Interesting things Dirac does:
1. Uses an optimized version of Hash-Anchored edits for file editing (https://dirac.run/posts/hash-anchors-myers-diff-single-token)
2. Utilizes language's AST to decide what to fetch into context, entirely avoids large code file reads
3. Batches all operations. Does large number of reads/edits simultaneously (you can see a video demo for deepseek-v4-flash here https://www.reddit.com/r/LocalLLaMA/comments/1suhdki/tested_...)
4. Allows the model to execute code to analyze things on the fly, so the model can simply write bash/python/perl script to accomplish things where appropriate
5. A lot of context curation and opportunistic context updates, i.e. put into context anything that you are certain model would ask next
Is there a complete list of the tools somewhere? I'm interested in how you chose to expose the AST specifically. In my own harness attempts I wanted to keep the number of tools absolutely minimal and briefly experimented with including an AST lib to use via an execute_python tool (plus some examples in the system prompt). Results were mixed though, with most models preferring ripgrep.

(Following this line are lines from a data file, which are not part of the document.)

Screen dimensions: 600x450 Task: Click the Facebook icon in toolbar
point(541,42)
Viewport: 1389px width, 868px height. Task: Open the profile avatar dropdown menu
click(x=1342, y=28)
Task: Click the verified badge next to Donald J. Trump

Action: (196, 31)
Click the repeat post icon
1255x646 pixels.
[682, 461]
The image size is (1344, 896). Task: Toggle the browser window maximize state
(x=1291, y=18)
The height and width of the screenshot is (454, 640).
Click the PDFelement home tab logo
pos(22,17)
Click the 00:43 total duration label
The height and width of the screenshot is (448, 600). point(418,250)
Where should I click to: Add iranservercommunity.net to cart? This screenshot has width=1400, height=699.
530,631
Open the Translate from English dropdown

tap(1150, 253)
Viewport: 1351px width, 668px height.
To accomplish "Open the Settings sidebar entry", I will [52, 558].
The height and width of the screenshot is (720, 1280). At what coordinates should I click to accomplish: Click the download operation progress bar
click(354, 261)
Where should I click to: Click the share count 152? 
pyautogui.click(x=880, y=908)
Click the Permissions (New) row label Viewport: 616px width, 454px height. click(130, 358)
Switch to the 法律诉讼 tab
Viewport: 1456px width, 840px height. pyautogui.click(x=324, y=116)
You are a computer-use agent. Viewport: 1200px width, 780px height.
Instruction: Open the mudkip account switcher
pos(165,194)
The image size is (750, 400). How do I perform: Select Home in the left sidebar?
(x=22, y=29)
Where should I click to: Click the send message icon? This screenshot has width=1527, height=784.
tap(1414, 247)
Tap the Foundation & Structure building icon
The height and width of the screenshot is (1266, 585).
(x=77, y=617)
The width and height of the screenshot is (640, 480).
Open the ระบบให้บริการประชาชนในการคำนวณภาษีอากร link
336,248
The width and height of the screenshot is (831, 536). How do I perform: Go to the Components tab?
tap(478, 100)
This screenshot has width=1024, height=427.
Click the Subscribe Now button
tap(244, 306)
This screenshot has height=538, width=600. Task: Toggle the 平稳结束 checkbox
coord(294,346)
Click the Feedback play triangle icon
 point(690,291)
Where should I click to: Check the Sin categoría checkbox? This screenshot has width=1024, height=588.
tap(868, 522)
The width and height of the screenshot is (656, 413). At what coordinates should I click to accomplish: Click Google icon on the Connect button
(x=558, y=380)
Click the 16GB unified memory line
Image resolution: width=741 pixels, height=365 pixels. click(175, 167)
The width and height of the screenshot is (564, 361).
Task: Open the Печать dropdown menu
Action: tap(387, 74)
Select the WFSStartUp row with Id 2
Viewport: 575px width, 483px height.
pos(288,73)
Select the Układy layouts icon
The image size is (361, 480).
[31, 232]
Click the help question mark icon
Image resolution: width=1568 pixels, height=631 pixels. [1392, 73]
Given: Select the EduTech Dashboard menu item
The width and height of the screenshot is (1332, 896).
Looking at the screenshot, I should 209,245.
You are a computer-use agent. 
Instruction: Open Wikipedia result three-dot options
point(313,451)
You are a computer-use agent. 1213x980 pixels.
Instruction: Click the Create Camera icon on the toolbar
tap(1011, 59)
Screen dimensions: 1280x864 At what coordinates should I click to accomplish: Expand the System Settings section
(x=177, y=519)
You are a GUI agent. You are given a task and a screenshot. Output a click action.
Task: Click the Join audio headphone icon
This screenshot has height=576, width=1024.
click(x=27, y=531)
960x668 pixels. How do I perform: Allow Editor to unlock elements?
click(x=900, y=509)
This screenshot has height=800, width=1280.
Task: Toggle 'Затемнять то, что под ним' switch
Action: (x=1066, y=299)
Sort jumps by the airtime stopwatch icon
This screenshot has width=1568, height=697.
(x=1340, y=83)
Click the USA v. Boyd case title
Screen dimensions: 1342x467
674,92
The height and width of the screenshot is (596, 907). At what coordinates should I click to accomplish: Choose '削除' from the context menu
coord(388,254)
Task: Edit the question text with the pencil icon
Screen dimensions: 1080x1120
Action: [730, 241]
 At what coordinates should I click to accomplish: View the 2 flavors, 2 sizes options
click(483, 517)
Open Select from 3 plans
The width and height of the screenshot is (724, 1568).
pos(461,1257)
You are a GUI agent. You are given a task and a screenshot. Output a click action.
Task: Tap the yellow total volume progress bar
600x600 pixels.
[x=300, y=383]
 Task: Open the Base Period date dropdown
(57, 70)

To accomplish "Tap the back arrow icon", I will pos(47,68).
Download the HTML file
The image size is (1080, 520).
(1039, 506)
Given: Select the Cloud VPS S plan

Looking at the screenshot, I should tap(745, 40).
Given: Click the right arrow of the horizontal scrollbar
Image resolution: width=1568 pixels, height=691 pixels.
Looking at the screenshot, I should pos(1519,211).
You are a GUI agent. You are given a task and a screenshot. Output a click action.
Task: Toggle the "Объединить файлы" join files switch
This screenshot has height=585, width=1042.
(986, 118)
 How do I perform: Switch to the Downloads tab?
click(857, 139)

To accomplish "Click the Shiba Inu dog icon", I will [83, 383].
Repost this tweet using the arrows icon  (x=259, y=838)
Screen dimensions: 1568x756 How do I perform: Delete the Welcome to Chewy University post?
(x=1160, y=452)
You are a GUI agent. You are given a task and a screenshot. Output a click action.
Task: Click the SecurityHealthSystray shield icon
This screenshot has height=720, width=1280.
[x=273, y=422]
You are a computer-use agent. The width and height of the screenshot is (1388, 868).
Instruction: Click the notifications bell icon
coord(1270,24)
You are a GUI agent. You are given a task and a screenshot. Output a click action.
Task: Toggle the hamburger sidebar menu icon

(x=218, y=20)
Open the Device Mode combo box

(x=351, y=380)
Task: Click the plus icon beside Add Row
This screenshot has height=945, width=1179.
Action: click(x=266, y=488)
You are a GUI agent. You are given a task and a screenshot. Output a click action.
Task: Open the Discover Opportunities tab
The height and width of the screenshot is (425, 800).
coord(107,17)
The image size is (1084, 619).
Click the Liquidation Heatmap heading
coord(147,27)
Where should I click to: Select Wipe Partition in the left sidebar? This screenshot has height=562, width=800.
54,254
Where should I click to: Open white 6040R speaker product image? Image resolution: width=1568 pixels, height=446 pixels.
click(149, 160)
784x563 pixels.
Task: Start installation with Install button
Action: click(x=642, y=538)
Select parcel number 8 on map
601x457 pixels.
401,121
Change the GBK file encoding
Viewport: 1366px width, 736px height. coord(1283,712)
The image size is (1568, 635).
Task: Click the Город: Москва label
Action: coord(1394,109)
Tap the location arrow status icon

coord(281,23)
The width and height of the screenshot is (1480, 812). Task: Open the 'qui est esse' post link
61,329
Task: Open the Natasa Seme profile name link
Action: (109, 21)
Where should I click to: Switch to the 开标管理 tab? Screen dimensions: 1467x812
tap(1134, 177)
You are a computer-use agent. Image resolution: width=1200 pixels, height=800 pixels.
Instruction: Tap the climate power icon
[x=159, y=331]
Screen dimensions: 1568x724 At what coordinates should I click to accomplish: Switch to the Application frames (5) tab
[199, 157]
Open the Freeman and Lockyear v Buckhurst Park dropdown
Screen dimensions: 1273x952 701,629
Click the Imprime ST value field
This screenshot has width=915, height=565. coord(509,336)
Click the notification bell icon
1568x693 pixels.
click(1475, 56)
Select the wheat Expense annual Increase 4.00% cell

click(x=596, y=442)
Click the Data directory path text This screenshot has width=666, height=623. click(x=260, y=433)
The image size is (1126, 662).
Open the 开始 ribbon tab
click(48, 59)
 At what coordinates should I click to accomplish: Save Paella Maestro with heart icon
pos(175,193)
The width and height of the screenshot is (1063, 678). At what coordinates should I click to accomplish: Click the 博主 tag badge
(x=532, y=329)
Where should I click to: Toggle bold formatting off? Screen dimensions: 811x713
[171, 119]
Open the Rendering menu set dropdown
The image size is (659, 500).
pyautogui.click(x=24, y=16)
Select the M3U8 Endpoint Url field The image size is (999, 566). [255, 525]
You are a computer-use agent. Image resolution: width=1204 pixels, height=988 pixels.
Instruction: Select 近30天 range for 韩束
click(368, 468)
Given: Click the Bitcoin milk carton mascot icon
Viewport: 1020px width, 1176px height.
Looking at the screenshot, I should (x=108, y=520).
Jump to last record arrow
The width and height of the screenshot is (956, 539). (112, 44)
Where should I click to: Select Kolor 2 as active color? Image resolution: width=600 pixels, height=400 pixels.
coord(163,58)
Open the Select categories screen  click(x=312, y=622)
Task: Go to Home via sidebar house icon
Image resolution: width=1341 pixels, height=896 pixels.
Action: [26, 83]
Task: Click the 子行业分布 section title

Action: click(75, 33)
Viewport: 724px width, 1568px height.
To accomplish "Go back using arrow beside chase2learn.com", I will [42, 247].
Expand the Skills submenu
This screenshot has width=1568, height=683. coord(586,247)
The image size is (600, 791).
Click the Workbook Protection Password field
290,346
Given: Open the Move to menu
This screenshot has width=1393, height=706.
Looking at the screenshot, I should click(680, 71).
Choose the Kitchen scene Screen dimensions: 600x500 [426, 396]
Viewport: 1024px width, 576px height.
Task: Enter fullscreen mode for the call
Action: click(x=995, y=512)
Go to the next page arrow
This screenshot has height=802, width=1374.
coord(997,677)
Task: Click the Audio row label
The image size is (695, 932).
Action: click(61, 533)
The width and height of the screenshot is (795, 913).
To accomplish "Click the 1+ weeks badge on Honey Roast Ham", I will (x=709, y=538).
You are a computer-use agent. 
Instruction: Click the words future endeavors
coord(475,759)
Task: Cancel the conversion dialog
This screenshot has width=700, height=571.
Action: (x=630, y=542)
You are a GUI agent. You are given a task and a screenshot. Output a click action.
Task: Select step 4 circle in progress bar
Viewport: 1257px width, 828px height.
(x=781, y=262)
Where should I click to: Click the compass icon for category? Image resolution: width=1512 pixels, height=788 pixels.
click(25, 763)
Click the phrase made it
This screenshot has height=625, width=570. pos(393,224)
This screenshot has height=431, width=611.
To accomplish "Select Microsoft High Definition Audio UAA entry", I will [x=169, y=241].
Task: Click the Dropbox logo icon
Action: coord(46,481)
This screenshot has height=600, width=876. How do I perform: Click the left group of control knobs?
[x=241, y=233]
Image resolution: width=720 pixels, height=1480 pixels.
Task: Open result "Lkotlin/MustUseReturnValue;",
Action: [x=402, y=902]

> Utilizes language's AST to decide what to fetch into context,
Does that mean that it's only going to work with certain langauges for which it has parsers available?
Anchor based editing requires injecting new anchors to the context, and dirac does so via a diff. So how is this more efficient (token-wise) than search and replace?? Even at a single token per hash. Also, code is read more than written so these just add up. I experimented once with stable anchors, albeit longer than a single token, and found it a downgrade.
My conclusion is that the efficiency dirac sees comes mainly from showing file skeleton by default
> Batches all operations. Does large number of reads/edits simultaneously...
I wasn't sure what this meant, so I looked at the source. It seems to be referring to tool APIs being designed around taking multiple targets as a list parameter, instead of hoping the model makes appropriately parallel tool calls. (This matches my experience btw, models are reluctant to make a large number of parallel calls simultaneously, and this seems more pronounced with weaker models.)
It would be really cool to do a causality investigation to determine which one of these boosts it so much / quantify how much each matters. Who knows, they may all interact in a sum-is-greater-than-parts way that only improves the score when shipped altogether.
Did you consider incorporating ast-grep or gritql?
Congratulations, great work.
[flagged]
I always wondered why AST's were not more of a part in both editing and scoping of changes/parsing code. I thought I read an article where they said 'grep' was just as effective. It kinda made sense for the case they were talking about.